Not surprisingly, NALCOR Energy boss Ed Martin is talking about the cost of land transmission through Quebec. Hearings into NALCOR’s application/objections on that front are due to start this week. Land transmission is pretty much the only economically viable way of getting Labrador power out to any market.
The current estimate for building a new set of power lines across Quebec is $3.0 billion. That’s not bad considering the estimates for the line Soldier’s Pond for a mere 800 megawatts.
You can tell the crowd at NALCOR understand the whole game currently being played. Look at the way it wound up in the Telegram over the weekend:
Regardless of what happens, officials say the regulator's decisions will provide certainty for Newfoundland and Labrador's energy corporation as it tries to get the Lower Churchill hydro project off the ground.
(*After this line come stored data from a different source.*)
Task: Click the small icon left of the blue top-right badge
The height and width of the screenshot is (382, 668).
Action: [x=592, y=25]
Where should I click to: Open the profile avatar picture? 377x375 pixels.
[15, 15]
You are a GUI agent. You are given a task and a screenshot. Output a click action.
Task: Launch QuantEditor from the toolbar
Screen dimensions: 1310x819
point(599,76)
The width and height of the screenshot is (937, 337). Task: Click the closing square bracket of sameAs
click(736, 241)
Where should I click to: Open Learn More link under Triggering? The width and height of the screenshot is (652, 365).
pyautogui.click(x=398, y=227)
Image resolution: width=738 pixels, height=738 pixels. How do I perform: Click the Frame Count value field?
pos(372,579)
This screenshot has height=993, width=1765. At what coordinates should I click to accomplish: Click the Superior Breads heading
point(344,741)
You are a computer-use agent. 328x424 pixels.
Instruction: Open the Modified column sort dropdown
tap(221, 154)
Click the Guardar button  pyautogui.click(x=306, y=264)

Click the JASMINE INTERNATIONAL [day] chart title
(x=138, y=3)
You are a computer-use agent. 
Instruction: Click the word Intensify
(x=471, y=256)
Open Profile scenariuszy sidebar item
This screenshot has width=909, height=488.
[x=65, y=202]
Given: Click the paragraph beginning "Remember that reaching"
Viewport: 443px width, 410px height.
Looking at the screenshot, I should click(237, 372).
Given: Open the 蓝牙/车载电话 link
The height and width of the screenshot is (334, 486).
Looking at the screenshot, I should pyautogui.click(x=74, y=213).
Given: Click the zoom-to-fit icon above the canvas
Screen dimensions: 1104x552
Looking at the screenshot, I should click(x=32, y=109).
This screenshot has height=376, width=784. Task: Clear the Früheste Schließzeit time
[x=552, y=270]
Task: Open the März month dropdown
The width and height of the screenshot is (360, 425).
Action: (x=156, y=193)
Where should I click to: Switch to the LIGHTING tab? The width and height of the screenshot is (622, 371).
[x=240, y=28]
"We've collected all the information we need," Nalcor Energy president Ed Martin said in an interview.
"This is one of the key pieces left. I'm going to have enough information (after) this to be able to complete my discussions with potential customers."
When people start talking about certainty, then you know they’ve comes to terms with reality. “At least we’ll know for sure…” should be one of the stages of grief.
For the record and just for all those people who are still over the shock that the line through Gros Morne was a political racket for nothing, let’s get this straight as well. The provincial government isn’t concerned that Hydro-Quebec is blocking the precious Legacy Project.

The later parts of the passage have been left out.